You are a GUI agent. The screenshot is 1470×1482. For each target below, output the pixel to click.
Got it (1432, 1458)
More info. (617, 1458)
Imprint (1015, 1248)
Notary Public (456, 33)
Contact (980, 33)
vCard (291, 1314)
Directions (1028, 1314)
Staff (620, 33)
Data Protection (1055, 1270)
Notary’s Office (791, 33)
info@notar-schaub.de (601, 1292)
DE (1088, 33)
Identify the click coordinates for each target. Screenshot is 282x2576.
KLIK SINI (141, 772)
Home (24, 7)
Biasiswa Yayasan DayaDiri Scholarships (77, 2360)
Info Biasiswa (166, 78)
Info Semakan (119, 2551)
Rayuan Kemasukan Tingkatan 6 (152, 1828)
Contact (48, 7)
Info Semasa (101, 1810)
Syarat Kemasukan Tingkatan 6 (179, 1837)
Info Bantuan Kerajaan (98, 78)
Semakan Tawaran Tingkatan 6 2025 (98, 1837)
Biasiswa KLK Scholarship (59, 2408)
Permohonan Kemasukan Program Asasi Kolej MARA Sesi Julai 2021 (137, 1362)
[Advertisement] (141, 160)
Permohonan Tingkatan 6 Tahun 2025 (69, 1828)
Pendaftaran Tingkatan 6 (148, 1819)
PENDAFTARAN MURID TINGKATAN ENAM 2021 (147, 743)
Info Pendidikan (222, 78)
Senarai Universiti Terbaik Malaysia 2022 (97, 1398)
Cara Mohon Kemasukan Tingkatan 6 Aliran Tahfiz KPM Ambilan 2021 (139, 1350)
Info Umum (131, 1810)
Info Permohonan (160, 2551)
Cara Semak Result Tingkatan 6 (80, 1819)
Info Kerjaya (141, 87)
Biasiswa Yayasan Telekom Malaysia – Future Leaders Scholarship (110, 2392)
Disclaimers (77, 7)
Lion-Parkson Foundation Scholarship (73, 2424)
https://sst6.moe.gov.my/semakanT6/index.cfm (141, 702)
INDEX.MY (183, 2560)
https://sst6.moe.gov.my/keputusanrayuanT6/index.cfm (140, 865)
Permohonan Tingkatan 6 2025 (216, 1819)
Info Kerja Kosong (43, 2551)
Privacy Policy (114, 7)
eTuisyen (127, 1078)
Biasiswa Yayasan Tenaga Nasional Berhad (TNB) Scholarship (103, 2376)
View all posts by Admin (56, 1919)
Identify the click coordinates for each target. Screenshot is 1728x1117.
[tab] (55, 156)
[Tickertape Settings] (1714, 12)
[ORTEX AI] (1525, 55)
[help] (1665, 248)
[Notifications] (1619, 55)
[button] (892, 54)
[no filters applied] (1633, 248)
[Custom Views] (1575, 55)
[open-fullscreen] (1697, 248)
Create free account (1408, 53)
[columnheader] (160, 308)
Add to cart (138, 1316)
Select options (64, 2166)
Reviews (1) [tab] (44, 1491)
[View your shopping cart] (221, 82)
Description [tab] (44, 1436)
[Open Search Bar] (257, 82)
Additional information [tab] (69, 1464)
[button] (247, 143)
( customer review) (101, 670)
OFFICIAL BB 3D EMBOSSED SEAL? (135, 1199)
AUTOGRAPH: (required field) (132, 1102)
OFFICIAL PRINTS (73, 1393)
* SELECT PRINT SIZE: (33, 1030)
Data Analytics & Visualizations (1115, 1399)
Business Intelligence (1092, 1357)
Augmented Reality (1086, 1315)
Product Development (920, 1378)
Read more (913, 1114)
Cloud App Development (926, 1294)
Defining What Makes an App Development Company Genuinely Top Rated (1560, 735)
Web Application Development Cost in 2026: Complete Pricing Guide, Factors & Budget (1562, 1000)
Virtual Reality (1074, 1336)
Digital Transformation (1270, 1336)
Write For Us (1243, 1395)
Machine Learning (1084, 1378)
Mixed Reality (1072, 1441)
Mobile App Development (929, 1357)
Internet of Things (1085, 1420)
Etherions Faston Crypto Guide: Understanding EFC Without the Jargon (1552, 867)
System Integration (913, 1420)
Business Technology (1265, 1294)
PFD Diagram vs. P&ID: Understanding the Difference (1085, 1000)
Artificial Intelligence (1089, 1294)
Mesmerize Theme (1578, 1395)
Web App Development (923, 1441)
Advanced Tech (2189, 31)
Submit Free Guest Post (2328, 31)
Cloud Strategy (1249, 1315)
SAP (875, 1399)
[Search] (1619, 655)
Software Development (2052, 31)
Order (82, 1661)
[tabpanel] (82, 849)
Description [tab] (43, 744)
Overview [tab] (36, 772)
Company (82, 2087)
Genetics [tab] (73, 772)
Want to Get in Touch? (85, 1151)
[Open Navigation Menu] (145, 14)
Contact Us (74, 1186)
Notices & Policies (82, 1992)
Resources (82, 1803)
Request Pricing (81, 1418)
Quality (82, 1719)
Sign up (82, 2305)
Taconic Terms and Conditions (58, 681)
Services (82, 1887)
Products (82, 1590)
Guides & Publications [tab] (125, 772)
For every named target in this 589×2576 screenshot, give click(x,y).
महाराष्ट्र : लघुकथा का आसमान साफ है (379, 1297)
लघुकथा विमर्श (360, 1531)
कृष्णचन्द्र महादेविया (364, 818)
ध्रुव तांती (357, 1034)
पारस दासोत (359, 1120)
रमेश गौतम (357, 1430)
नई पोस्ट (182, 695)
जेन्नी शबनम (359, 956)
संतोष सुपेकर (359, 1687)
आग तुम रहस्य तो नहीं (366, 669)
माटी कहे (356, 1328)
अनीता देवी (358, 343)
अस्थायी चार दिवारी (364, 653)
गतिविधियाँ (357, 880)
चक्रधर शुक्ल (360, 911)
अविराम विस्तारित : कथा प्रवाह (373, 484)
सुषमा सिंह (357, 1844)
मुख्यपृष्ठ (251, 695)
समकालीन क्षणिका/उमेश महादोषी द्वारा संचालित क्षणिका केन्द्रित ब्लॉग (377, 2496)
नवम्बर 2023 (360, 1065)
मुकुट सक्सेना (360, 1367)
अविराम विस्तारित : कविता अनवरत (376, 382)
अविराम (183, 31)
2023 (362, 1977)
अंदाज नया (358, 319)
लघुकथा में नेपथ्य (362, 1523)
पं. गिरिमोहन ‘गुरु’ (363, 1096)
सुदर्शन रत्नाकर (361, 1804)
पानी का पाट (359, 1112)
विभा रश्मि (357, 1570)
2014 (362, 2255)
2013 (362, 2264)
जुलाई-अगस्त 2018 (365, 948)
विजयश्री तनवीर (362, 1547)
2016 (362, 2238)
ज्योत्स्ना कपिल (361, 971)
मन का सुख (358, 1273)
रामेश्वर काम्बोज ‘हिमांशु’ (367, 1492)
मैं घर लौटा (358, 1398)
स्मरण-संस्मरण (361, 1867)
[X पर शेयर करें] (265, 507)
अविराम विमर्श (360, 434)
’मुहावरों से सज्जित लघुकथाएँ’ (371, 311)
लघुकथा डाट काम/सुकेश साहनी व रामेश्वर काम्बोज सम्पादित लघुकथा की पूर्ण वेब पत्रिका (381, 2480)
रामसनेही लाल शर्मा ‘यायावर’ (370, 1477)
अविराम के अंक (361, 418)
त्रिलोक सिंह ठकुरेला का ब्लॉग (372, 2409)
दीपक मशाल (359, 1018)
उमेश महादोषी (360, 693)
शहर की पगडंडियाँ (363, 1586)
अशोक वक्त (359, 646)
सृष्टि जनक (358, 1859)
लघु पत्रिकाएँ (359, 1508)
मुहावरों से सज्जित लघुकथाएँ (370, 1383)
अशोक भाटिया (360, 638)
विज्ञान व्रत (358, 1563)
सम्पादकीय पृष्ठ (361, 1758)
======
§ **INSTRUCTIONS TO FOLLOW**
Among the entries above, the lines between the ones containing "Privacy Policy (114, 7)" and "Mesmerize Theme (1578, 1395)", inclusive, are to be transcribed exactly. No other line is to be given.

§ **YOUR RESPONSE**
Privacy Policy (114, 7)
eTuisyen (127, 1078)
Biasiswa Yayasan Tenaga Nasional Berhad (TNB) Scholarship (103, 2376)
View all posts by Admin (56, 1919)
Identify the click coordinates for each target. Screenshot is 1728x1117.
[tab] (55, 156)
[Tickertape Settings] (1714, 12)
[ORTEX AI] (1525, 55)
[help] (1665, 248)
[Notifications] (1619, 55)
[button] (892, 54)
[no filters applied] (1633, 248)
[Custom Views] (1575, 55)
[open-fullscreen] (1697, 248)
Create free account (1408, 53)
[columnheader] (160, 308)
Add to cart (138, 1316)
Select options (64, 2166)
Reviews (1) [tab] (44, 1491)
[View your shopping cart] (221, 82)
Description [tab] (44, 1436)
[Open Search Bar] (257, 82)
Additional information [tab] (69, 1464)
[button] (247, 143)
( customer review) (101, 670)
OFFICIAL BB 3D EMBOSSED SEAL? (135, 1199)
AUTOGRAPH: (required field) (132, 1102)
OFFICIAL PRINTS (73, 1393)
* SELECT PRINT SIZE: (33, 1030)
Data Analytics & Visualizations (1115, 1399)
Business Intelligence (1092, 1357)
Augmented Reality (1086, 1315)
Product Development (920, 1378)
Read more (913, 1114)
Cloud App Development (926, 1294)
Defining What Makes an App Development Company Genuinely Top Rated (1560, 735)
Web Application Development Cost in 2026: Complete Pricing Guide, Factors & Budget (1562, 1000)
Virtual Reality (1074, 1336)
Digital Transformation (1270, 1336)
Write For Us (1243, 1395)
Machine Learning (1084, 1378)
Mixed Reality (1072, 1441)
Mobile App Development (929, 1357)
Internet of Things (1085, 1420)
Etherions Faston Crypto Guide: Understanding EFC Without the Jargon (1552, 867)
System Integration (913, 1420)
Business Technology (1265, 1294)
PFD Diagram vs. P&ID: Understanding the Difference (1085, 1000)
Artificial Intelligence (1089, 1294)
Mesmerize Theme (1578, 1395)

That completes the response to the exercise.